Assignment: A word-for-word copy of the records below is required.

The input:
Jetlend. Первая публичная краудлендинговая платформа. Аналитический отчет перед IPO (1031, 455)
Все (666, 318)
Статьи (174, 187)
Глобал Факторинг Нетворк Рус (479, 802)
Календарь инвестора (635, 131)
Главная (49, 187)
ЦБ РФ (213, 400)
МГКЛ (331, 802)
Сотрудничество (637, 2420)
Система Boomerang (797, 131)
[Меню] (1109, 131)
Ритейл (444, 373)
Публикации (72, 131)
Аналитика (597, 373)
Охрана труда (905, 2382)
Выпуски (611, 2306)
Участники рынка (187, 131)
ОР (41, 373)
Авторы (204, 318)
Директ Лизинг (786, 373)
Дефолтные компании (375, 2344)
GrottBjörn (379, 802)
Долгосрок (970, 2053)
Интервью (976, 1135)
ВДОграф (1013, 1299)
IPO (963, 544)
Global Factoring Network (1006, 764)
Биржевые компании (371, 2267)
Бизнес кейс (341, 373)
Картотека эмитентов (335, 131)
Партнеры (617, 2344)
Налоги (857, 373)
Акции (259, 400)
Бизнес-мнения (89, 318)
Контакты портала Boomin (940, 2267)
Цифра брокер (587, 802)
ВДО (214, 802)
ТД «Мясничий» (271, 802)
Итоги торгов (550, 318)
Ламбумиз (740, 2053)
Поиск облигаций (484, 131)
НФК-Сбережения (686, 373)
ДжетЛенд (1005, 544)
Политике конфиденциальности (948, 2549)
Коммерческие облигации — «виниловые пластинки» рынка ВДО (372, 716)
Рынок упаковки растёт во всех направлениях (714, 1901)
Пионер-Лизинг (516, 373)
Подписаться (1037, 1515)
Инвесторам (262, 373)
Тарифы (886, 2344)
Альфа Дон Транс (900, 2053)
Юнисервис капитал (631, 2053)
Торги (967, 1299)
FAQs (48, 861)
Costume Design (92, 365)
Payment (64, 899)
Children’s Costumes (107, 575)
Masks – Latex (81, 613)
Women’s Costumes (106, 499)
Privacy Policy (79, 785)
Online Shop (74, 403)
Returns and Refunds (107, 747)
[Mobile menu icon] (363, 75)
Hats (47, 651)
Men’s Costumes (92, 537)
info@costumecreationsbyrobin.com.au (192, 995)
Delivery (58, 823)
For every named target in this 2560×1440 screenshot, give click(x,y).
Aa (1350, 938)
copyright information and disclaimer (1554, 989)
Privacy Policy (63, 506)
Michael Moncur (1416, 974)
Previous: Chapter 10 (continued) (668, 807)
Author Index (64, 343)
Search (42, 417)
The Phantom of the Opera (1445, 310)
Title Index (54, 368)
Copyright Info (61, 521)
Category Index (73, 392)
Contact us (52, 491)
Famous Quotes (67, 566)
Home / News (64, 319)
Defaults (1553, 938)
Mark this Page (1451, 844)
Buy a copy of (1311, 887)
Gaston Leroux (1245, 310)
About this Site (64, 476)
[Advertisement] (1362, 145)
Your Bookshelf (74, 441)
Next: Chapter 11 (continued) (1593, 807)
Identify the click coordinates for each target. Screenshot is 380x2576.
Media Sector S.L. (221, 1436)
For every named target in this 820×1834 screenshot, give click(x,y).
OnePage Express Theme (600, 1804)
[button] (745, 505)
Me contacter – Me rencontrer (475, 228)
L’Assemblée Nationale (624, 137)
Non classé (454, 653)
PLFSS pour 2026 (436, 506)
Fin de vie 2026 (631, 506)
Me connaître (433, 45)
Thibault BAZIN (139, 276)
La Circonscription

Expected output:
Jetlend. Первая публичная краудлендинговая платформа. Аналитический отчет перед IPO (1031, 455)
Все (666, 318)
Статьи (174, 187)
Глобал Факторинг Нетворк Рус (479, 802)
Календарь инвестора (635, 131)
Главная (49, 187)
ЦБ РФ (213, 400)
МГКЛ (331, 802)
Сотрудничество (637, 2420)
Система Boomerang (797, 131)
[Меню] (1109, 131)
Ритейл (444, 373)
Публикации (72, 131)
Аналитика (597, 373)
Охрана труда (905, 2382)
Выпуски (611, 2306)
Участники рынка (187, 131)
ОР (41, 373)
Авторы (204, 318)
Директ Лизинг (786, 373)
Дефолтные компании (375, 2344)
GrottBjörn (379, 802)
Долгосрок (970, 2053)
Интервью (976, 1135)
ВДОграф (1013, 1299)
IPO (963, 544)
Global Factoring Network (1006, 764)
Биржевые компании (371, 2267)
Бизнес кейс (341, 373)
Картотека эмитентов (335, 131)
Партнеры (617, 2344)
Налоги (857, 373)
Акции (259, 400)
Бизнес-мнения (89, 318)
Контакты портала Boomin (940, 2267)
Цифра брокер (587, 802)
ВДО (214, 802)
ТД «Мясничий» (271, 802)
Итоги торгов (550, 318)
Ламбумиз (740, 2053)
Поиск облигаций (484, 131)
НФК-Сбережения (686, 373)
ДжетЛенд (1005, 544)
Политике конфиденциальности (948, 2549)
Коммерческие облигации — «виниловые пластинки» рынка ВДО (372, 716)
Рынок упаковки растёт во всех направлениях (714, 1901)
Пионер-Лизинг (516, 373)
Подписаться (1037, 1515)
Инвесторам (262, 373)
Тарифы (886, 2344)
Альфа Дон Транс (900, 2053)
Юнисервис капитал (631, 2053)
Торги (967, 1299)
FAQs (48, 861)
Costume Design (92, 365)
Payment (64, 899)
Children’s Costumes (107, 575)
Masks – Latex (81, 613)
Women’s Costumes (106, 499)
Privacy Policy (79, 785)
Online Shop (74, 403)
Returns and Refunds (107, 747)
[Mobile menu icon] (363, 75)
Hats (47, 651)
Men’s Costumes (92, 537)
info@costumecreationsbyrobin.com.au (192, 995)
Delivery (58, 823)
For every named target in this 2560×1440 screenshot, give click(x,y).
Aa (1350, 938)
copyright information and disclaimer (1554, 989)
Privacy Policy (63, 506)
Michael Moncur (1416, 974)
Previous: Chapter 10 (continued) (668, 807)
Author Index (64, 343)
Search (42, 417)
The Phantom of the Opera (1445, 310)
Title Index (54, 368)
Copyright Info (61, 521)
Category Index (73, 392)
Contact us (52, 491)
Famous Quotes (67, 566)
Home / News (64, 319)
Defaults (1553, 938)
Mark this Page (1451, 844)
Buy a copy of (1311, 887)
Gaston Leroux (1245, 310)
About this Site (64, 476)
[Advertisement] (1362, 145)
Your Bookshelf (74, 441)
Next: Chapter 11 (continued) (1593, 807)
Identify the click coordinates for each target. Screenshot is 380x2576.
Media Sector S.L. (221, 1436)
For every named target in this 820×1834 screenshot, give click(x,y).
OnePage Express Theme (600, 1804)
[button] (745, 505)
Me contacter – Me rencontrer (475, 228)
L’Assemblée Nationale (624, 137)
Non classé (454, 653)
PLFSS pour 2026 (436, 506)
Fin de vie 2026 (631, 506)
Me connaître (433, 45)
Thibault BAZIN (139, 276)
La Circonscription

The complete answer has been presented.